No todo es lo mismo, claro. Una cosa es haber desendeudado el país –más allá de que ello haya sido producto de la falta de opciones– y otra, haberlo endeudado hasta la verija, pero aun así la Argentina viene de fracaso en fracaso.
Entre 2011 y 2015, el vuelo de gallina de una economía que crecía un año y caía al siguiente dejó un saldo neto negativo, algo que no es poca cosa a lo lago de cuatro años.

Evolución del PBI. Fuente: Banco Mundial.
En tanto, entre ese último año y 2019, tres de cuatro fueron de recesión, mientras que la inflación, que antes había sido del orden del 25% –retenida con cepos y controles varios–, se desató hasta el 50% sin los mismos para, inevitablemente, volver a su imposición. Con unos y otros al mando, la Argentina lleva ya toda una década perdida.
En el ínterin, la pobreza no dejó de oscilar en esa etapa larga y engrietada entre el 30 y más del 40%, estableciendo nuevos pisos que son una hipoteca trágica para el futuro de compatriotas de carne y hueso y para el del propio país.
Si Alberto Fernández encarnó algo en la campaña electoral de 2019, fue la búsqueda de una estrategia diferente para restaurar el crecimiento, una prudentemente heterodoxa, más cercana al nestorismo que al cristinismo, dos fases del kirchnerismo que a algunos les duele distinguir: reestructuración de la deuda, búsqueda de superávits gemelos –el comercial, ahora; el fiscal, con el tiempo, para que el ajuste dañe menos–, desinflación gradual, apaciguamiento paulatino de expectativas, fortalecimiento del mercado interno… El retorno al redil del propio Fernández y de figuras como Sergio Massa fue el contenido político de esa promesa implícita y Guzmán, un rostro nuevo capaz de encarnarlo.

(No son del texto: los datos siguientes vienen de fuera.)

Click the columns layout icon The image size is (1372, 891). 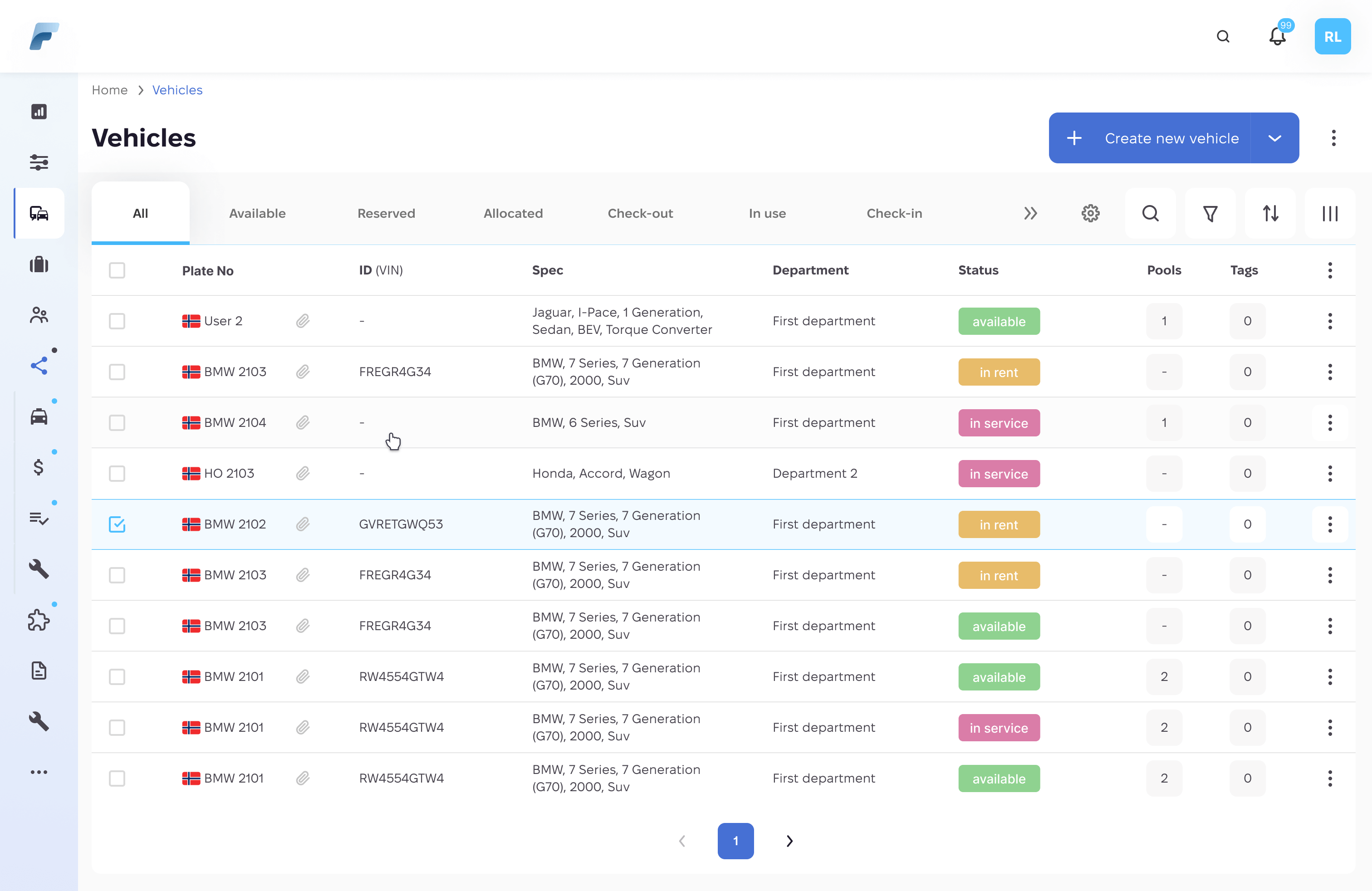1330,213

Si el ministro perdiera la puja con su subsecretario, el mensaje del Gobierno a los agentes económicos –pueden no gustar, pero son los que hay– sería el peor posible y no porque estos precisamente lo amen, sino porque temen que cualquier cosa que venga detrás de él sea peor de acuerdo con su visión del mundo. La evolución de los dólares paralelos, legales e ilegales, y expectativas de inflación que podrían volar sin obstáculos por encima del 50% serán los termómetros para medir el humor de esos influyentes que convierten las profecías en hechos.
El plan Guzmán corre el riesgo de naufragar, pero antes por la prepotencia de una pandemia que postergó su despliegue y por la disfunción flagrante del Frente de Todos que por sus propias limitaciones.
Con aquel o sin aquel, constatado el agotamiento del cristinismo tardío y consumado el doble fracaso de Mauricio Macri, con un ajuste gradual financiado con hiperendeudamiento entre 2015 y 2017 y con emisión monetaria cero a gusto del FMI de 2018 a 2019, ¿qué camino quedaría por recorrer? Las posibles respuestas solo llevan a fruncir el ceño.